Considering how many people are in a state of mild cognitive impairment (MCI) and frank dementia, there is a substantial cost to society in terms of financial burden and suffering. Degenerative conditions that result in cognitive change in middle and late life are frequently associated with abnormal deposits of protein material (e.g., amyloid, phospho-tau) which interfere with neuronal function and viability. Inflammation and insulin resistance in the CNS and abnormal protein deposition and resultant physiological impairment characterize conditions of the Alzheimer's dementia (AD) type.
Neuroinflammation prompts AD progression, impaired cholesterol efflux and reduced insulin signaling (insulin resistance). Insulin resistance has been considered a risk factor as well as a feature of AD, and has also been associated with increased aß-42 secretion, neuritic plaque burden, abnormal insulin receptor performance, decreased glucose metabolism, and consequently decreased cognitive performance.
No therapy exists that has been proven to halt or reverse the progressive deposition of abnormal proteins or the attendant neurophysiological deterioration. Various investigational therapies aim to target the pathophysiological processes of AD; from combating abnormal protein deposition, to targeting sources of systemic and neuroinflammation, to providing cholinergic, hormonal, and metabolic support. A promising area of research is the ongoing use of insulin synthesizers as a therapeutic option for AD.

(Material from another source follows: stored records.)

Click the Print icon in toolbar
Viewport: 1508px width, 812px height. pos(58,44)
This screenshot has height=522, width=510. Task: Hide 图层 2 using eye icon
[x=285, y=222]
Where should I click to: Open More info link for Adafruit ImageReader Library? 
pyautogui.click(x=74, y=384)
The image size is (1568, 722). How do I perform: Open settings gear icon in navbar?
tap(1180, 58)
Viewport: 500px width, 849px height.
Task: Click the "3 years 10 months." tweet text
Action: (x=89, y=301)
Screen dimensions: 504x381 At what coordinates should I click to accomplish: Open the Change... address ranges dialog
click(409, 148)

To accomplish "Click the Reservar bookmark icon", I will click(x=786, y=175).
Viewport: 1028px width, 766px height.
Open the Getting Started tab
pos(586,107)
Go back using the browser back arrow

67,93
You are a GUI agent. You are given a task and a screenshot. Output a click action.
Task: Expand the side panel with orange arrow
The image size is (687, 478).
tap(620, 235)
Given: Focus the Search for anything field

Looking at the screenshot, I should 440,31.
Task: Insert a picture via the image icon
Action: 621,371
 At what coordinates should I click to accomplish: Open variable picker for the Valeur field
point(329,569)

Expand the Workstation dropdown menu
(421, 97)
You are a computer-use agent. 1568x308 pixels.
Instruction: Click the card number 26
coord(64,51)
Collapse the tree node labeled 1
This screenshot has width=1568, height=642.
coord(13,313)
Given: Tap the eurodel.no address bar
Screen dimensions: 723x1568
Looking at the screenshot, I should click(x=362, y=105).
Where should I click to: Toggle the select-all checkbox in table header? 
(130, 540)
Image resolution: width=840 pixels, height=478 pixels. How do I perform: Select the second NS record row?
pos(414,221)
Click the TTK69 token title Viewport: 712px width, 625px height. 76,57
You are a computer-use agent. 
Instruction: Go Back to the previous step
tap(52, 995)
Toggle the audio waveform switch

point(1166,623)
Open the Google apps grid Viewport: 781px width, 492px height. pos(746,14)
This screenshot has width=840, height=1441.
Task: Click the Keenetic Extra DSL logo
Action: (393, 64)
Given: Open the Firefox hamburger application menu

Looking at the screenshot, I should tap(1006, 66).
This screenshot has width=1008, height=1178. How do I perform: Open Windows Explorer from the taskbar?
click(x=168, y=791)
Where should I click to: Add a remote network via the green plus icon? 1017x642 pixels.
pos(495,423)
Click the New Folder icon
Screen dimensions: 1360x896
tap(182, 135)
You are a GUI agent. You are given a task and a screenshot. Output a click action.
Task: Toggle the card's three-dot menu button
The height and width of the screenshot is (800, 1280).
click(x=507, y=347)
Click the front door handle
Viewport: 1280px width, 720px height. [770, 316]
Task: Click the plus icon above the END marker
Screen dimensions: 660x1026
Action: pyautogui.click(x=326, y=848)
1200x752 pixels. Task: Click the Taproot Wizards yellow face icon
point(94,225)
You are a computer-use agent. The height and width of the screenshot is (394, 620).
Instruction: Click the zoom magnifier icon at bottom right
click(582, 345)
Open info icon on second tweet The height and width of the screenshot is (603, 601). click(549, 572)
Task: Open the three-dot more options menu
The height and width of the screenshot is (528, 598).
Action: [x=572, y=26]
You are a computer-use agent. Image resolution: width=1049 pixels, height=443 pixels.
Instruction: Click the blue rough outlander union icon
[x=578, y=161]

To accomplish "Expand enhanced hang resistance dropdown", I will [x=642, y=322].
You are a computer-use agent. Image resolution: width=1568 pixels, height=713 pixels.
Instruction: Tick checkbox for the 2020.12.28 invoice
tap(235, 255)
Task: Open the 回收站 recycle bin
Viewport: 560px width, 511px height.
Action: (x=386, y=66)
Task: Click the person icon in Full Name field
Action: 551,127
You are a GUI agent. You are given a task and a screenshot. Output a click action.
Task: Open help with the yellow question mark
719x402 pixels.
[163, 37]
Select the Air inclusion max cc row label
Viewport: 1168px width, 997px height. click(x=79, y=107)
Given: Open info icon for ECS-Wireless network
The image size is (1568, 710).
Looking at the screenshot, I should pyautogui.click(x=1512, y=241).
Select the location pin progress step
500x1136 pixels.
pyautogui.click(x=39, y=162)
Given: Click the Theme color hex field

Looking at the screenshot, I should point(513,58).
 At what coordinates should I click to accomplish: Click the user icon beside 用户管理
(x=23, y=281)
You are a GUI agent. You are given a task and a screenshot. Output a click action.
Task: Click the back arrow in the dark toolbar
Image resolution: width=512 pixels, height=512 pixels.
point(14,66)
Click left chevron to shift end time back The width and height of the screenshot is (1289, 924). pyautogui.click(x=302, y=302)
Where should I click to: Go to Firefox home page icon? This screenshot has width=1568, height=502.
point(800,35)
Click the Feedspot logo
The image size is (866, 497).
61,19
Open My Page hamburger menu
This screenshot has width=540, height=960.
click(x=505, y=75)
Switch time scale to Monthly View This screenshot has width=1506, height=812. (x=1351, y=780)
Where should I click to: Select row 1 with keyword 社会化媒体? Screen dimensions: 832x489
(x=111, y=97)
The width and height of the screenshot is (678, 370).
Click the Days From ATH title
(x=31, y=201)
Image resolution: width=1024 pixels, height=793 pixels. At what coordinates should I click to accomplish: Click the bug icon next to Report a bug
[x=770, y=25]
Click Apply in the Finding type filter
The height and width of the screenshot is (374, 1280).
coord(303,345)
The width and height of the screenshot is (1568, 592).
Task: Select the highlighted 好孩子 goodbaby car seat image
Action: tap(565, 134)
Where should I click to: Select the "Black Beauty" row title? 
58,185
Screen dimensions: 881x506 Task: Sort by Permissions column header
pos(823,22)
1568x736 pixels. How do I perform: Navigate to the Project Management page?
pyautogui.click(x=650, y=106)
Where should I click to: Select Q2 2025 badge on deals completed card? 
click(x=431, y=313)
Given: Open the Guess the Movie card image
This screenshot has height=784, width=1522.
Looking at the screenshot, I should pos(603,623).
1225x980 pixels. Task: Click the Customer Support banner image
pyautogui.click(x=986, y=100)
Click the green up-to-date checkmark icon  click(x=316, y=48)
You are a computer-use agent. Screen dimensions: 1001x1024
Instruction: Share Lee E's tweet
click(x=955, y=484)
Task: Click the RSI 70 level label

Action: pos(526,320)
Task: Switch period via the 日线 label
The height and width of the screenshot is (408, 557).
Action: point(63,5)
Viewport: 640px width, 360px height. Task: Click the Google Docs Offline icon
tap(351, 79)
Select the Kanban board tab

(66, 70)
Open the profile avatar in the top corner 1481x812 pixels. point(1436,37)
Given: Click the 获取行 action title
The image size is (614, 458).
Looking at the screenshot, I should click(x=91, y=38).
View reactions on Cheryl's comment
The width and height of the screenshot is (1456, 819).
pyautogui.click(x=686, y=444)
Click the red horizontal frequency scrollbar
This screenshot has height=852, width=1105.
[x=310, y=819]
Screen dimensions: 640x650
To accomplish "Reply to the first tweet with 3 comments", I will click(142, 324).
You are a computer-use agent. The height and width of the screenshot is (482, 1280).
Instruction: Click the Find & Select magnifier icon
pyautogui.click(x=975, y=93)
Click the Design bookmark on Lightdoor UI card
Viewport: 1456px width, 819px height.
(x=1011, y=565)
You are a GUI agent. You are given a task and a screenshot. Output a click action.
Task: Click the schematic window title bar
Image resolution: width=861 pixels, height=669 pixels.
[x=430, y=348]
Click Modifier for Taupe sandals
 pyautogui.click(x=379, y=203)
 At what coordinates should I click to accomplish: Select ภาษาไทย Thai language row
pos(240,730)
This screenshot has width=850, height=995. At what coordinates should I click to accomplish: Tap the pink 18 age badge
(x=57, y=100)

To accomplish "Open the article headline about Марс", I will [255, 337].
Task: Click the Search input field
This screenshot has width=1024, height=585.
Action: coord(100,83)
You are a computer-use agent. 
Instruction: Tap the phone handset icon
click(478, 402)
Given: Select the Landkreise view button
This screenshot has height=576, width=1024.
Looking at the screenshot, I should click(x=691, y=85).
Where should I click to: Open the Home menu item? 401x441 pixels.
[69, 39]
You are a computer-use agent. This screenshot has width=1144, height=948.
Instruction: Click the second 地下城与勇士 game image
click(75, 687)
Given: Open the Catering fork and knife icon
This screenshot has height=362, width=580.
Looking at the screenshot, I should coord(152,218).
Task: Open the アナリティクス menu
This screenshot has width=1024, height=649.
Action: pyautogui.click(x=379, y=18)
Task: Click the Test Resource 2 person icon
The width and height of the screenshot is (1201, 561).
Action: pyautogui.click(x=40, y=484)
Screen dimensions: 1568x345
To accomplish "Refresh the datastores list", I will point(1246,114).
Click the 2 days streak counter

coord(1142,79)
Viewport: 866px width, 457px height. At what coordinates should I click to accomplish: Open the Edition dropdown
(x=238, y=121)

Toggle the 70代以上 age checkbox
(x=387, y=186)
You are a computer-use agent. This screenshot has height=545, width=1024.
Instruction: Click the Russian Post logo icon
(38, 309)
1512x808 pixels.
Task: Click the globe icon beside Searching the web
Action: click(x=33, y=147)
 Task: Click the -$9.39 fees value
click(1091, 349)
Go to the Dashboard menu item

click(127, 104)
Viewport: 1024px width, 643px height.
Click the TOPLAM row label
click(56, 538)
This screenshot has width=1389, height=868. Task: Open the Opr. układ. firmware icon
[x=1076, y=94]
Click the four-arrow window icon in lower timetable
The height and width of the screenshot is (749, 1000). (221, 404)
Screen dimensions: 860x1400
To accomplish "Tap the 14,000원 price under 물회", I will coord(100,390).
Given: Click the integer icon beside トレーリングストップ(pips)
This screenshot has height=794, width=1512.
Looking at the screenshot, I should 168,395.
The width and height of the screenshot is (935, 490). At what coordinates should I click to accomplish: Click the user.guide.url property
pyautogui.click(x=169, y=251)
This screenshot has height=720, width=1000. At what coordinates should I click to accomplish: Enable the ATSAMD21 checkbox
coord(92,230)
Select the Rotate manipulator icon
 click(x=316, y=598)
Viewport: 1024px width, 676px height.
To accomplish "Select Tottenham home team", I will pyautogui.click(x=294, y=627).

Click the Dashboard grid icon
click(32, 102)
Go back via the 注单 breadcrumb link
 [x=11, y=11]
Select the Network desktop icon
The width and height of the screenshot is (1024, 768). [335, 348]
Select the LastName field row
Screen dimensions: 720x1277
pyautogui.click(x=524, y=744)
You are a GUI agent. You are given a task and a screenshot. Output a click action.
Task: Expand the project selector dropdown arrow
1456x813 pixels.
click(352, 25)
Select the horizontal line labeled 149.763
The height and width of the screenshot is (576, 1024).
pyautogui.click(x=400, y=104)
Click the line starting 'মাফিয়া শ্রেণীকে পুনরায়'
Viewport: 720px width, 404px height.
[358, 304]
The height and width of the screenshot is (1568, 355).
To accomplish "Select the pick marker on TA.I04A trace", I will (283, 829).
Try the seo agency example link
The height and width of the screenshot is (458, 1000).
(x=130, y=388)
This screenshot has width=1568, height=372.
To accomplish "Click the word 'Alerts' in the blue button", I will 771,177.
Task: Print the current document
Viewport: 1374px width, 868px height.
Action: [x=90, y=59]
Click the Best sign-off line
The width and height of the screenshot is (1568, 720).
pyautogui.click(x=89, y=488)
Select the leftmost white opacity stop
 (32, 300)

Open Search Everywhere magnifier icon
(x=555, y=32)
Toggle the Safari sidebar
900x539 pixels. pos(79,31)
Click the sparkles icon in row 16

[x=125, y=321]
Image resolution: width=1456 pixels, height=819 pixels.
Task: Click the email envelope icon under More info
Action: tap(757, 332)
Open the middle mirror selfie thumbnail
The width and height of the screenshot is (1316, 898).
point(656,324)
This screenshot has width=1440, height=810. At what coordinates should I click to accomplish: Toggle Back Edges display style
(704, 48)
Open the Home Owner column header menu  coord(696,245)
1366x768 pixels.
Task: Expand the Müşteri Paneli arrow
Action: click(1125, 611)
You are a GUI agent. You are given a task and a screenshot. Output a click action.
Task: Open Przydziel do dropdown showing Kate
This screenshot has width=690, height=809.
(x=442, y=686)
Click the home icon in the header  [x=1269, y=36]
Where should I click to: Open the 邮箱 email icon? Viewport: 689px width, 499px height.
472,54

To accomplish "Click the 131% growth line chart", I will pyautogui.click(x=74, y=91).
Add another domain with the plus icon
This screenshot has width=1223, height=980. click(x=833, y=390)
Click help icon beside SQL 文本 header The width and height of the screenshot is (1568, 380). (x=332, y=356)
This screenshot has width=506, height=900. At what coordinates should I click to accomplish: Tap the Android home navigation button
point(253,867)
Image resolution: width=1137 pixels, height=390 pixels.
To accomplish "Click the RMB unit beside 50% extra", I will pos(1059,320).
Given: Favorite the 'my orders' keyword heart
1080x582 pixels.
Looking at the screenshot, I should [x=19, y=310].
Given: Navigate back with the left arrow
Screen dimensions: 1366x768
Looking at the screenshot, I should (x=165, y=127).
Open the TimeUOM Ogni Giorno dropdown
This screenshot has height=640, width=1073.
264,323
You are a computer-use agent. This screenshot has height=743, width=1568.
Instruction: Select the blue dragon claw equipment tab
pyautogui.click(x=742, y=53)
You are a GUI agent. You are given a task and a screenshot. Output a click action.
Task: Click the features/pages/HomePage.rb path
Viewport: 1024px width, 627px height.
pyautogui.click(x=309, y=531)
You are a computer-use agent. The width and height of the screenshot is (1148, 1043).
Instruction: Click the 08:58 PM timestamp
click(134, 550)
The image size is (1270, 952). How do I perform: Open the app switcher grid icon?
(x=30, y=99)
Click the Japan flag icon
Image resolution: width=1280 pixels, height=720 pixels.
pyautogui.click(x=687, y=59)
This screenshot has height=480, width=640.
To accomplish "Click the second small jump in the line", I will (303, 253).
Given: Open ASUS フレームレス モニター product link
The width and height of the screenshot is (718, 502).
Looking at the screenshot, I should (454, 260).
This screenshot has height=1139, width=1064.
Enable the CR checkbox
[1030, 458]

Several Phase 3 studies have been initiated and/or completed with compounds such as Semaglutide, a hormone that stimulates insulin signaling, Metformin, an insulin synthesizer, and NE3107, an anti-inflammatory insulin-sensitizing agent.
This study seeks to measure changes in cognition through verbal and visual test procedures and changes in biomarkers of Alzheimer's disease and inflammatory and metabolic parameters that can be measured in the CNS with advanced neuroimaging techniques in patients treated with NE3107 (17a-ethynyl-androst-5-ene-3b,7b,17b-triol).
Investigational Product
The drug under investigation is NE3107 (17a-ethynyl-androst-5-ene-3b,7b,17b-triol). NE3107 is formulated with common excipients used in oral medications in #2 hard gelatin capsules. The capsules are designed for oral administration. NE3107 capsules are stable at room temperature for at least 18 months. Stability of the capsules used in this study will be monitored by a concurrent stability study conducted by the capsule manufacturer and the holder of the primary IND, Biovie, Inc (Santa Monica, CA).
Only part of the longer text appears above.